Aggregating data with CQs
To aggregate data or perform any sort of calculation on it (see Functions), a CQ must select from a window (see Bounding data with windows). The basic pattern for a CQ that filters data is:
window / cache / WActionStore > CQ > stream / WActionStore
A CQ that aggregates data may have multiple inputs, including one or more streams, but at least one input must be a window, cache, or WactionStores. See TQL programming rules and best practices for more about this limitation.
Here is a simple example, from PosApp:
CREATE JUMPING WINDOW PosData5Minutes OVER PosDataStream KEEP WITHIN 5 MINUTE ON dateTime PARTITION BY merchantId; CREATE CQ GenerateMerchantTxRateOnly INSERT INTO MerchantTxRateOnlyStream SELECT p.merchantId, FIRST(p.zip), FIRST(p.dateTime), COUNT(p.merchantId), SUM(p.amount) ... FROM PosData5Minutes p ... GROUP BY p.merchantId;
Every time the PosData5Minutes window jumps, the GenerateMerchantTxRateOnly CQ will generate a summary event for each merchant including the merchant ID, the first Zip code and timestamp of the set, the number of transactions, and the total amount of the transactions. For more details, see PosApp.
Applications may use multiple windows and multiple CQs to perform more complex aggregation tasks. For example, from MultiLogApp:
CREATE JUMPING WINDOW ApiWindow OVER ApiEnrichedStream KEEP WITHIN 1 HOUR ON logTime PARTITION BY api; CREATE CQ GetApiUsage INSERT INTO ApiUsageStream SELECT a.api, a.sobject, COUNT(a.userId), FIRST(a.logTime) FROM ApiWindow a ... CREATE JUMPING WINDOW ApiSummaryWindow OVER ApiUsageStream KEEP WITHIN 1 HOUR ON logTime PARTITION BY api; CREATE CQ GetApiSummaryUsage INSERT INTO ApiActivity SELECT a.api, sum(a.count), first(a.logTime) FROM ApiSummaryWindow a ...
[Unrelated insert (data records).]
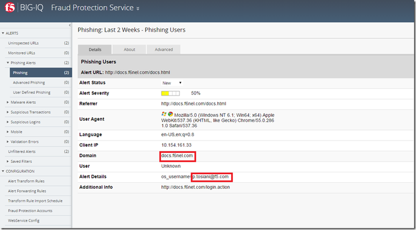Click the docs.f6nel.com domain value
Screen dimensions: 416x230
pyautogui.click(x=177, y=156)
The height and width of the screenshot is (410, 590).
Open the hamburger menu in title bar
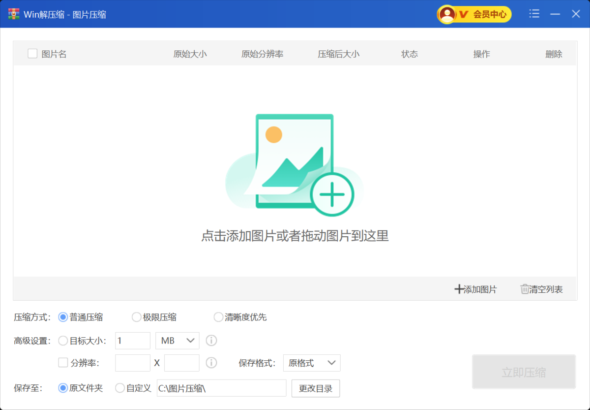click(x=534, y=14)
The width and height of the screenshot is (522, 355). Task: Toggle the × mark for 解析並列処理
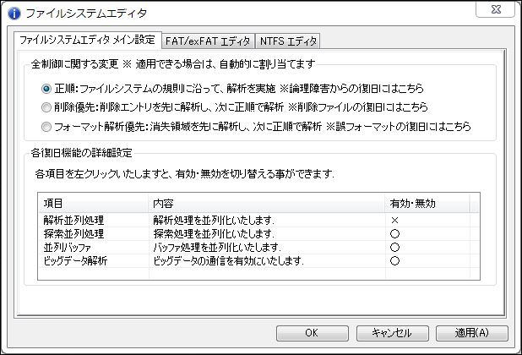click(x=394, y=220)
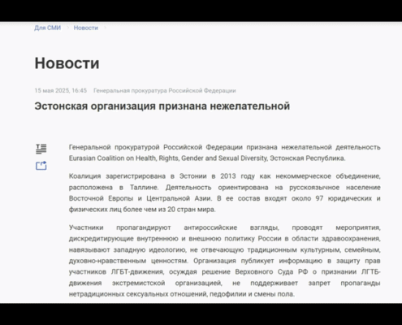Viewport: 402px width, 325px height.
Task: Click the share article icon
Action: 41,166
The jumping ApiWindow aggregates the application log events from the ApiEnrichedStream window into one-hour sets for each API call (
PARTITION BY api
) based on the events' log times.Once an hour, when ApiWindow emits its latest set of data, the GetApiUsage CQ sends a summary event for each sobject in each API call including the name of the API call, the name of the sobject, the count of the sobject, and the log time of the first occurrence of that sobject during that hour (
SELECT a.api, a.sobject, COUNT(a.userId), FIRST(a.logTime)
).The ApiSummaryWindow contains the summary events emitted by GetApiUsage. This window jumps in sync with ApiWindow since both use KEEP WITHIN 1 HOUR ON logTime.
The GetApiSummaryUsage discards the sobject details and generates summary events for the API call.